Why is this CYNICAL you may ask? Well, the Judge wrote in her 'findings' that Elon "controlled the timing" of the Comp Plan negotiations? (yeah, so? didn't show that it affected the outcome, though). And per the above, we see that Judge McCormick, by wating 14 months from the close of oral arguments until delivering her decision, CONTROLLED the timing of the appeals outcome (which she shirley knew would be negative for her), so that the APPLEAL would not influence or affect her election to the U.S. Senate.
Why is that a problem? Her agenda is clearly Anit-Billionaire, and specifically Anti-Elon because of the out-sized confidence placed in him by Tesla shareholders (81% per your comment). Would-be Sen. McCormick could very possibly co-sponsor a Senate Bill to impose a 1% annual Tax on Billionaire's stock holdings.
This is bad. Bad for busines, bad for the economy, and bad for investors. Elon 's shares are not readily negotiable for cash (as would be required to pay annual taxes). When a large insider sells, the stock crashes (we saw 100:1 drops in Market Cap vs. value of Shares sold). The stark reality is that Market Cap is not the same thing as Enterprise Value, and it makes extremely poor business sense to sell a fixed portion on a predictable timetable (c.f. hedge fund 'snarks' smelling blood in the water).
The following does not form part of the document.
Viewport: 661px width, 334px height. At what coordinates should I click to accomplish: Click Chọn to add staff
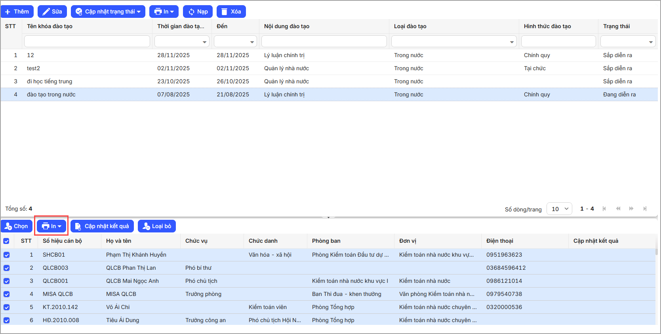[17, 226]
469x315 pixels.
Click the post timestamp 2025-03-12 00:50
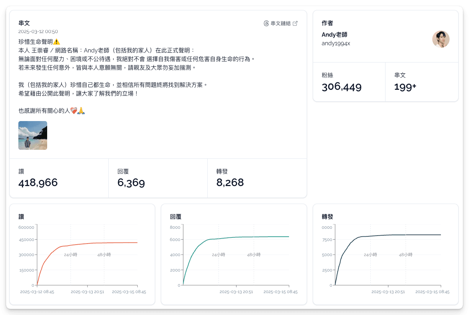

Some things take time, like Model 2, which will be 8 years in the making.
TL;dr Judge McCormick may be setting herself up to us this Delaware Chancery Court decision to launch a political career in the U.S. Senate with omious consequences for any business which trades in public markets, as does TSLA on the NASDAQ stock exchange.
P.S. The Judge in this case closed here opinion by writing "The Plaintiff is entitled to recision". I counter that the Defendant is entitled to spend any amount he sees fit in the U.S. Senate race in Delaware in 2024, and he'd be doing us all a favor if he does so boldly, as he excercies his 1st Amendment Rights. As the U.S. Supreme Court ruled in 2010, "
Money is Speech". I hope Elon will speak LOUDLY if this Judge/U.S. Senator wannabe acts as I have outlined is possible above, and with the full leverage of all his social media influence.